#### Tâches à réaliser
**1.** Énumérez, dans l'ordre où le texte cité les donne, les signes qui annoncent le retour rêvé du navire.
**2.** Répondez, s'il vous plaît, à ces questions sur le texte cité :
(a) Quel grade avait le marin qui faisait escale ?
(b) Combien de fois le rouge-gorge a-t-il refait son nid à Nagasaki pendant l'attente ?
(c) Qui a écrit la musique du conte ?

#### Texte cité
++++++++++

• Le cycle de la vie

    Le cycle de la vie reçoit sa première impulsion des flots mouvants ou de la terre ferme ? Cette première impulsion vient-elle de l’Est ou de l’Ouest ?

    Une jeune femme qui habitait sur une colline dominant la baie de Nagasaki a commencé un nouveau cycle de la vie avec le débarquement d’un marin. Celui qui faisait escale avait le grade de lieutenant de la marine américaine.

    C’était donc l’Occident qui était à l’origine du nouveau cycle de la vie, qu’allait embrasser la jeune femme née au pays du soleil levant.

     

    Le cycle de la vie

     

    Ce conte où se déploient et s’enchevêtrent maints cycles de la vie est un conte musical. L’illustre maestro Giaccomo Puccini a chorégraphié le ballet de ces cycles avec les tonalités du tragique qui lui sont chères.

    Le cycle de la vie est-il comme un tour de piste qui ramène au point de départ et offre une nouvelle chance ?

    Le marin que la jeune femme aimait passionnément et avec qui elle s’est unie légalement, devait rentrer au pays et lui a promis qu’il serait de retour à la prochaine saison de nidification du rouge-gorge. Pendant qu’elle attendait ce retour, le rouge-gorge a refait son nid trois fois à Nagasaki. Aussi a-t-elle demandé à l’ami de celui qu’elle aimait si de l’autre côté de l’Océan, le rouge-gorge mettait trois fois plus de temps pour refaire son nid.

    Le cycle de la vie du passereau au col rouge serait-il trois fois plus long de l’autre côté du Pacifique que de ce côté ? Qu’est-ce qui créait l’impression que le temps s’allongeait sur l’autre rive et provoquait ainsi la confusion chez la jeune femme ? L’absence de nouvelles de la part de l’homme parti ? Ou plutôt le déficit de parole de celui-ci, au sens où il n’a pas du tout tenu parole ?

    La disparité des saisons de nidification du rouge-gorge n’entamait pas chez la jeune femme ni la solidité de son espoir, ni la clarté de sa vision. Faisant abstraction de l’amenuisement des ressources financières, elle disait avec optimisme à sa servante :

    « Senti. – Un bel dì, vedremo

    levarsi un fil di fumo sull’estremo

    confin del mare.

    E poi la nave appare.

    Poi la nave bianca

    Entra nel porto, romba il suo saluto. »

     

    « Écoute. – Un beau jour, nous verrons

    se lever un filet de fumée aux extrêmes

    confins de la mer.

    Et le navire apparaîtra.

    Puis le navire blanc

    entrera dans le port, son salut retentira. »

    C’est l’un des plus beaux airs de l’œuvre de Puccini.

    Dans la perspective du retour rêvé, l’information visuelle précédait l’information sonore : d’abord le filet de fumée, puis la coque blanche et enfin la joyeuse canonnade.

    La rupture du silence dans la réalité a eu lieu avec la visite d’un ami du marin. La cruauté du sort faisait que le visiteur était porteur d’une lettre de rupture. Le marin voulait donc clore le cycle commencé trois ans plus tôt, mais il l’a fait par courrier et par personne interposée. À une absence prolongée, il a ajouté un semblant de présence.

++++++++++

#### Données affichées
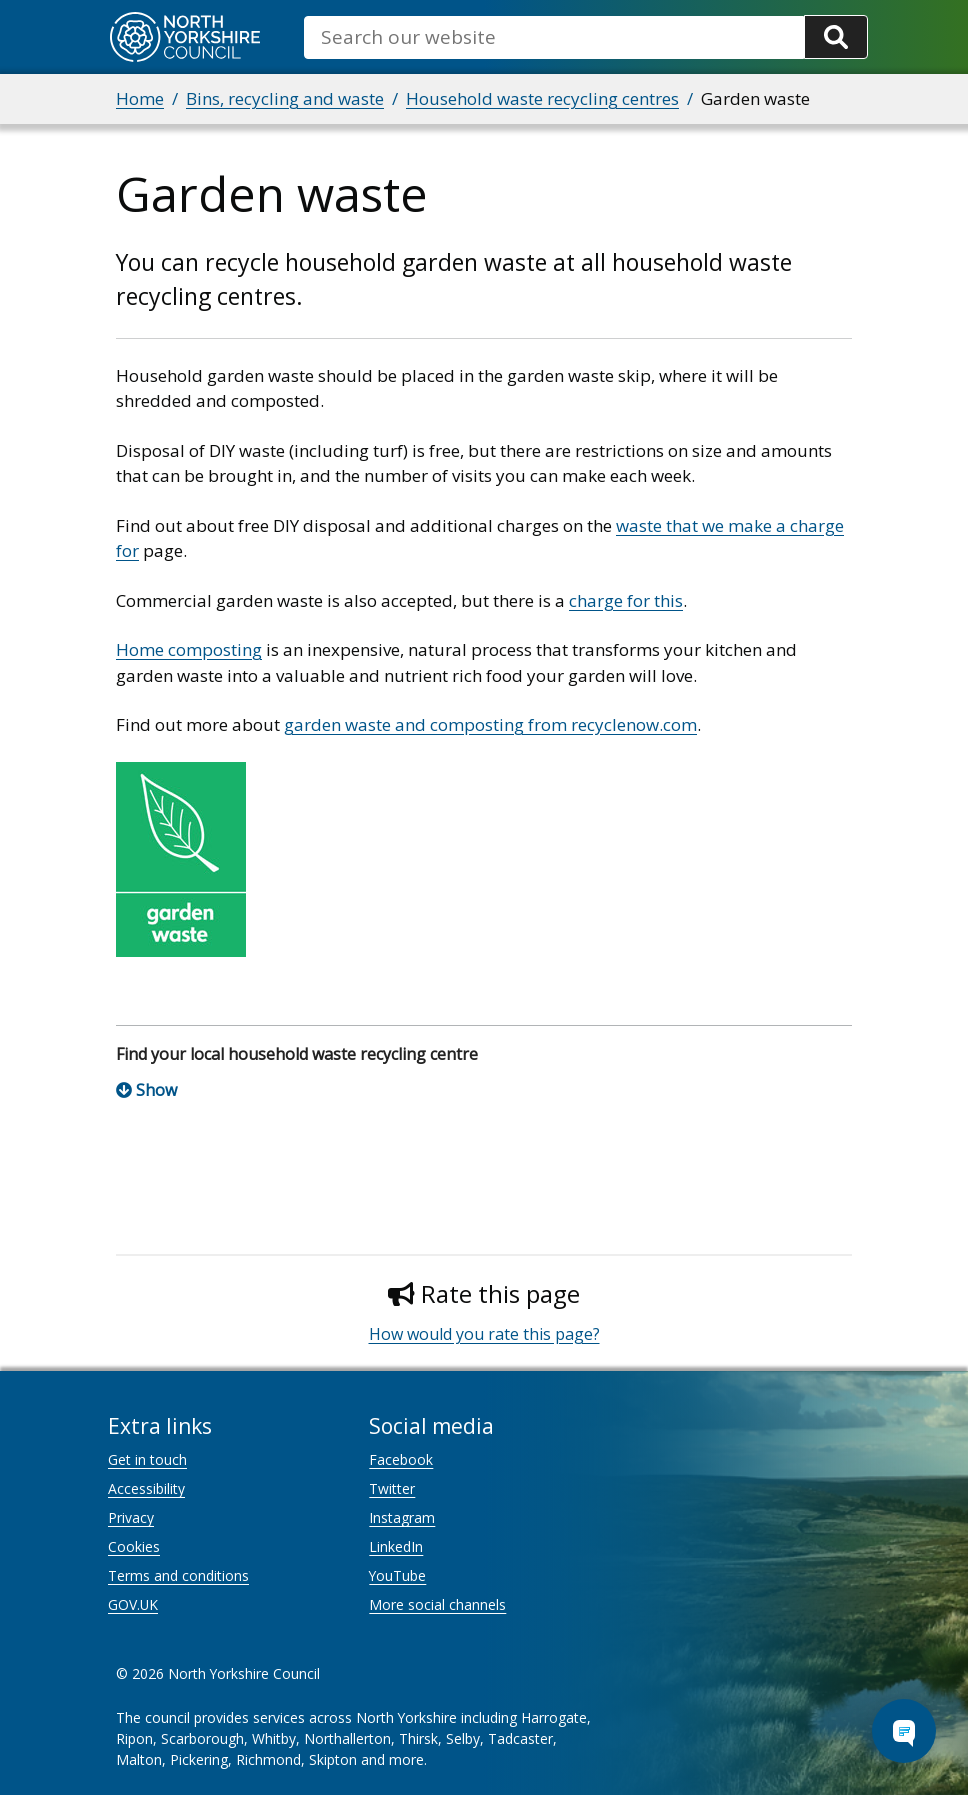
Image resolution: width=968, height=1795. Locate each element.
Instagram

++++++++++

#### Liste des solutions
**1.** le filet de fumée ; la coque blanche ; la joyeuse canonnade

**2.**
(a) Lieutenant de la marine américaine.
(b) Trois fois.
(c) Giaccomo Puccini.